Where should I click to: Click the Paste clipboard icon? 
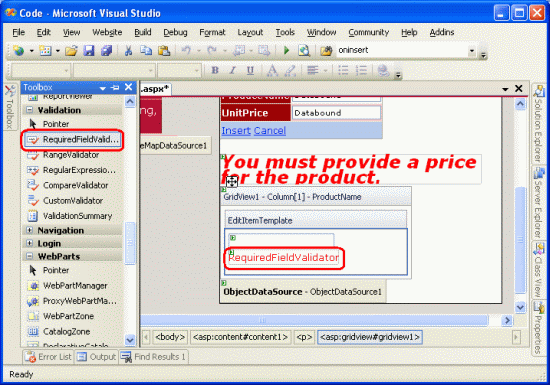(164, 51)
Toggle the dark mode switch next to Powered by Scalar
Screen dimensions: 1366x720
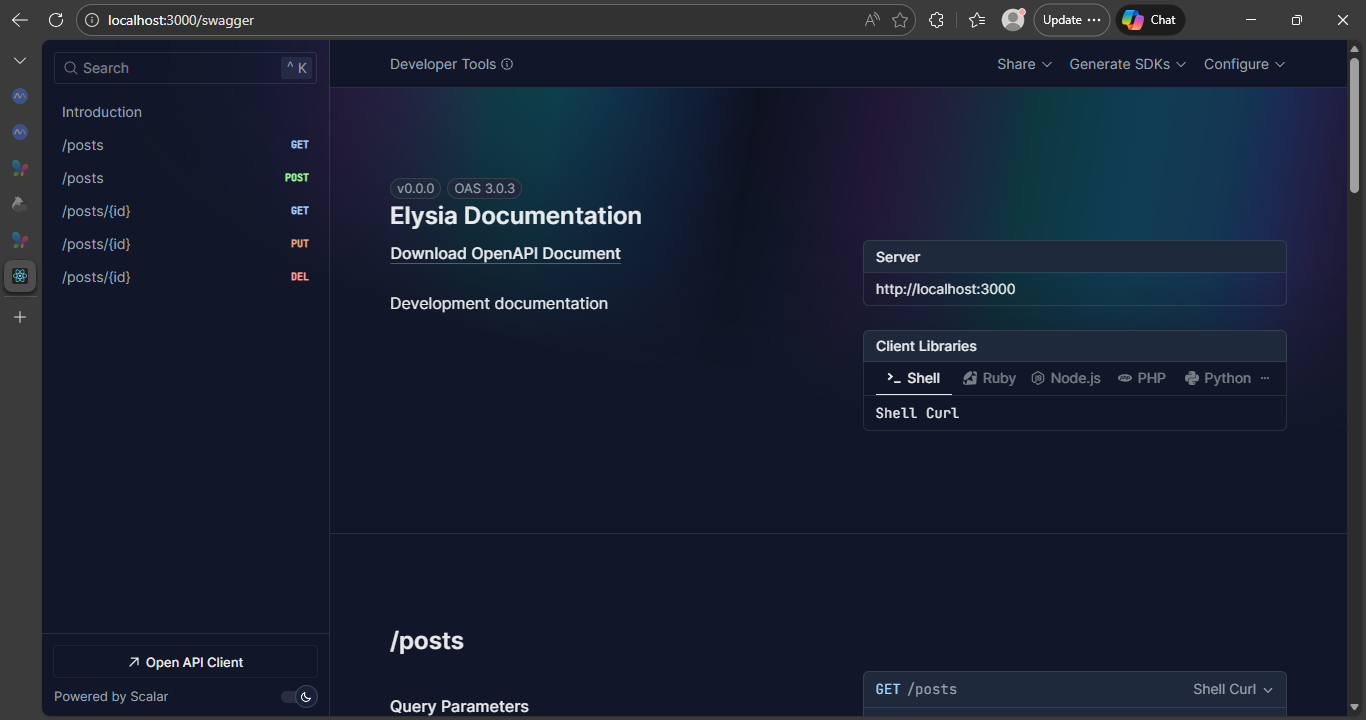pyautogui.click(x=299, y=696)
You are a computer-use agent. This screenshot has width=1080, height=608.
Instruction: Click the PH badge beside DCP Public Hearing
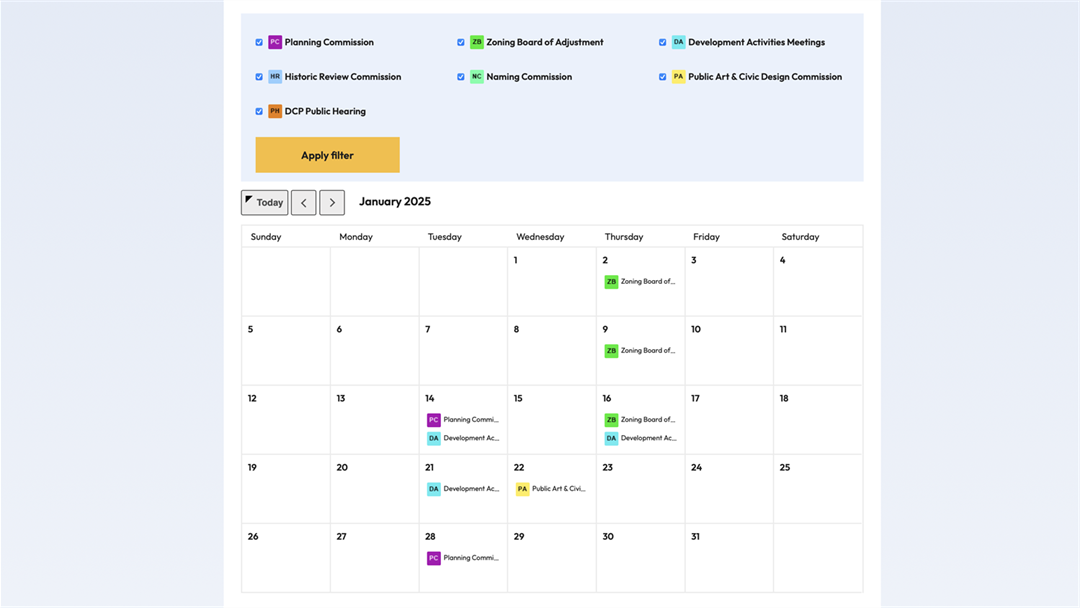tap(275, 111)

**Stated goal**
Can you lay out the material above as a Markdown table with the columns Row and Line, giving each non-blank line its own numbered row? Leave the pictures out.

**Expected answer**
| Row | Line |
|---|---|
| 1 | Where should I click to: Click the Paste clipboard icon?  |
| 2 | (164, 51) |
| 3 | Toggle the dark mode switch next to Powered by Scalar |
| 4 | Screen dimensions: 1366x720 |
| 5 | pyautogui.click(x=299, y=696) |
| 6 | You are a computer-use agent. This screenshot has width=1080, height=608. |
| 7 | Instruction: Click the PH badge beside DCP Public Hearing |
| 8 | tap(275, 111) |